Sen. Susan Collins, R-Maine:
There are some very experienced analysts within the I.C. that are concerned that you might attempt to shade the conclusions in order to avoid alienating the president in presenting his daily brief.
Rep. John Ratcliffe, R-Texas:
I won't shade intelligence for anyone, whether we're talking about the president, members of Congress, any policy-makers.
Ratcliffe's initial nomination was pulled last year after bipartisan criticism of his closeness to the president and lack of experience in intelligence. He was renominated in February.
In Syria, there are reports of Israeli airstrikes in two different regions of the country. State media reports that Israeli planes hit military targets at Al-Safirah, near Aleppo. And a war monitoring group says that separate strikes killed 14 Iranian and Iraqi fighters in Eastern Syria. The Israelis had no immediate comment.
The president of Venezuela says two Americans took part in a failed raid aimed at toppling his government. They were arrested Monday, a day after mercenaries attacked a coastal outpost.
President Nicolas Maduro says their papers show that they were former Green Berets.
President Nicolas Maduro (through translator):
We were able to uncover this terrorist incursion of which we have been victims. The government of the United States of America is fully and completely involved in this raid, defeated by the solid civic military police union of Venezuela.

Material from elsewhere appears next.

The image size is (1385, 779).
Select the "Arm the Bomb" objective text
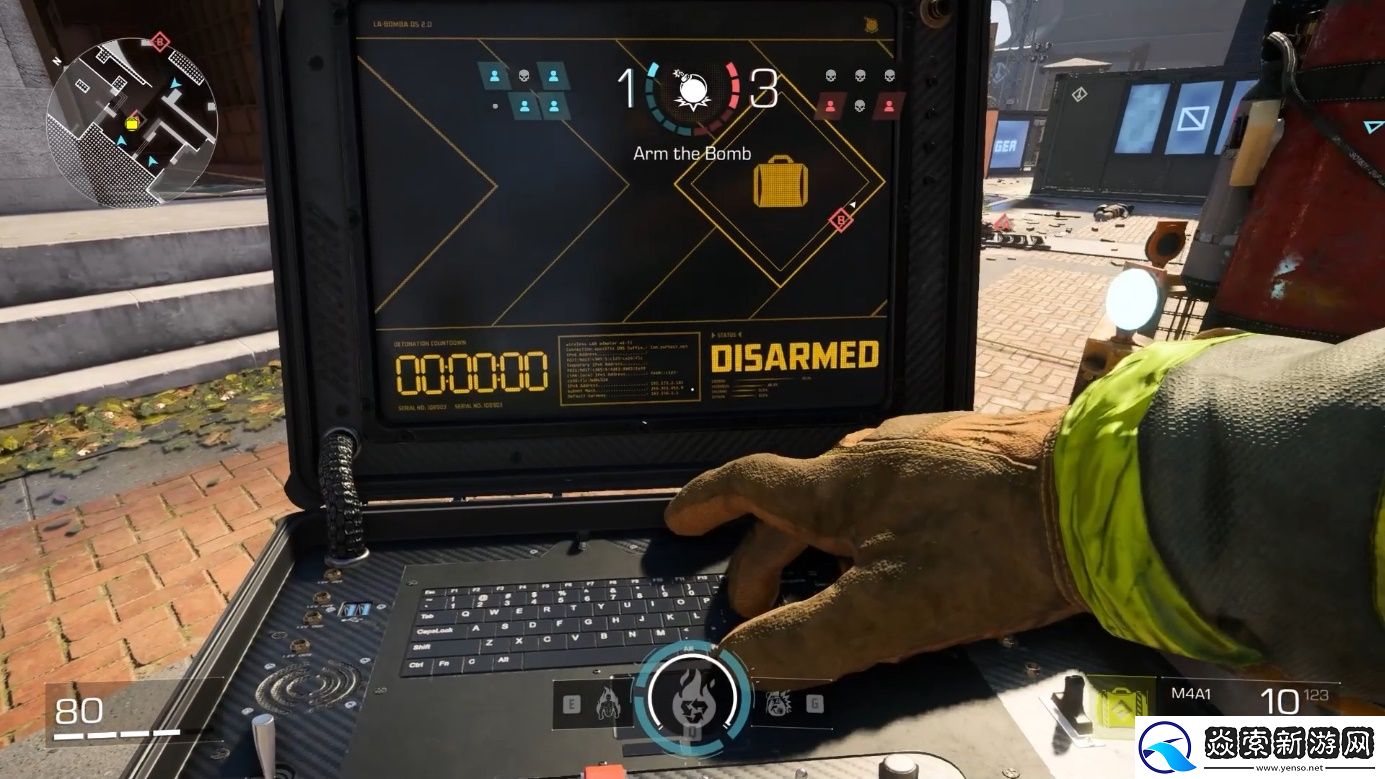click(692, 154)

Both President Trump and Defense Secretary Mark Esper said today the U.S. government had nothing to do with the alleged raid.
And the Philippines government ordered the country's top television network to shut down after its franchise expired. President Rodrigo Duterte had targeted the network's news coverage of his administration. A handful of protesters lit candles and held signs outside the network's offices, denouncing the government's move as a crackdown on free speech.